How was the critical American alliance system originally established in Asia, and is it currently threatened? In his most recent book, Powerplay: The Origins of the American Alliance System in Asia, Victor Cha draws from theories about alliances, unipolarity, and regime complexity to examine the fascinating evolution of the U.S. alliance system. Exploring the motivations and aspirations of the Truman and Eisenhower presidencies, Cha explains the bilateral relationship between the U.S. and Asia and how it contributes to the resiliency of global alliances today. Recently Cha took some time to discuss his book and what he learned while writing it.
Why did you write this book?
VC: I was motivated to write a history of how the United States created this incredibly unique and important alliance system in Asia. Long after the Cold War, these alliance still exist and indeed are critical to US policy today. So how and why were these alliances formed? Powerplay is one of those studies that a scholar can work on for years. It deals largely with archival work and in that regard, it is timeless!

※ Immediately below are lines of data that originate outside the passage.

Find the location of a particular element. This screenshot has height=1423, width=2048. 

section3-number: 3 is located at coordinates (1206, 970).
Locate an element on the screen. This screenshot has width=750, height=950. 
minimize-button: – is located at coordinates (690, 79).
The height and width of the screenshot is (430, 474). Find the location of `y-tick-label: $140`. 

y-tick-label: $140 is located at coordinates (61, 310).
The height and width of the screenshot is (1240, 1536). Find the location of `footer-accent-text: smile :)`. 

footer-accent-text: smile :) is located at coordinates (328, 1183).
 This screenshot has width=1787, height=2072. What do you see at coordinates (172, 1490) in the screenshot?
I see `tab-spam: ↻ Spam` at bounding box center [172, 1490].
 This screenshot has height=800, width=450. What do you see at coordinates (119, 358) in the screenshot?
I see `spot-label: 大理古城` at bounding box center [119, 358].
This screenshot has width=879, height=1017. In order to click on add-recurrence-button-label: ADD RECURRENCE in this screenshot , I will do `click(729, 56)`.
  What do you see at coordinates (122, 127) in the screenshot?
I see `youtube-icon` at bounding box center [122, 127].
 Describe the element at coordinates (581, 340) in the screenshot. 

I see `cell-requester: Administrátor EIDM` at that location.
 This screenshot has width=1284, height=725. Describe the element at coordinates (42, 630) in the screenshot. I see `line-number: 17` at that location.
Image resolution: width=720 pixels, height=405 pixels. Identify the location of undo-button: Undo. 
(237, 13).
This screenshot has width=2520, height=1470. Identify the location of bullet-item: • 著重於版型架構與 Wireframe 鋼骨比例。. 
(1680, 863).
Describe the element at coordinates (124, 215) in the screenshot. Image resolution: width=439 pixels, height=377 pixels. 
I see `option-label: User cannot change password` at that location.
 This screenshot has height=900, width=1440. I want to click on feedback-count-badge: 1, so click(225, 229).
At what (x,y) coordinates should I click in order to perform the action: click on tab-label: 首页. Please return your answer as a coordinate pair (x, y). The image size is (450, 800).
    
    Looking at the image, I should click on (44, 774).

In my case, I had started the project some 12 years ago and had written about 100 pages. Then, I left Georgetown to take public service leave when I worked on the National Security Council as a director for Asian affairs. I did this for nearly three years between 2004 and 2007 and when I returned to the academy, I took on two additional book projects which took me away from Powerplay for four years. I was so happy to get back to it, however, and spent the last two years going back into the archives and recreating the history of how Kennan, Dulles, Eisenhower and Truman thought about Asia at the end of World War II. I was also able to weave into the last chapter my thoughts about the future of the US alliance system based on my experiences in government. I am so happy with the result and look forward to sharing this with readers.
What did you learn in the course of writing the book?
VC: Perhaps the most interesting lesson for me was how the American experiences as a great power in Asia were truly unique. Even as a colonial power in the 19th century, the United States did not behave like European powers or like prewar Japan. It was a hegemon in Asia, but was more inclusive in its thinking and genuinely interested in more than simply imperial designs. Just as an example, the United States in the 19th century actively encouraged its missionaries to go to Asia to teach about worship, values, and faith. This was unlike the British who banned their missionaries from educating Asia and the Japanese which later imposed state worship on their colonial subjects. The American interest was cultural and economic before it was strategic. It was only with the Cold War that the United States was compelled to create strategic relationships, but then used these relationships to promote democracy and prosperity in the region.
What is your favorite chapter in the book?
VC: Like all authors, I enjoyed the conclusion, because it meant the book was done! Aside from that, I enjoyed very much writing the case study chapters on Korea, Taiwan, and Japan as the stories for each case are different and special in each of their own ways. There are some wonderful quotes by Asian leaders like Syngman Rhee of Korea and Chiang Kai-shek of Taiwan that were fun to discover in the archives. I also enjoyed writing the section in Chapter 7 about the region’s efforts to form a multilateral security organization in 1949. These efforts are not really covered in other histories.
What is the story behind the cover art?
VC: So, the editors at Princeton and I discussed for a while an appropriate cover for the book. There were some fantastic pictures in the Dulles papers at Princeton that I had come across, and the one we chose is that of John Foster Dulles at the front in Korea one week before the North Korean invasion of 1950. The other photo we considered was Japanese prime minister Yoshida Shigeru signing a document at the San Francisco conference with Dulles and Dean Acheson standing behind him. Both photos conveyed the inordinate strength that the United States wielded at the time over these countries, but also an appreciation of the strategic importance of these new allies. The book is about “control” and these photos seemed to convey the “hands-on” nature of the U.S. commitment.
Victor Cha holds the D. S. Song-Korea Foundation Chair in Government and is the director of Asian Studies at Georgetown University. He is also senior adviser at the Center for Strategic and International Studies (CSIS) in Washington, DC, and formerly served as director of Asian Affairs on the White House National Security Council. Cha is an award-winning author, receiving awards for his books The Impossible State and Alignment Despite Antagonism. His most recent book is Powerplay: The Origins of the American Alliance System in Asia.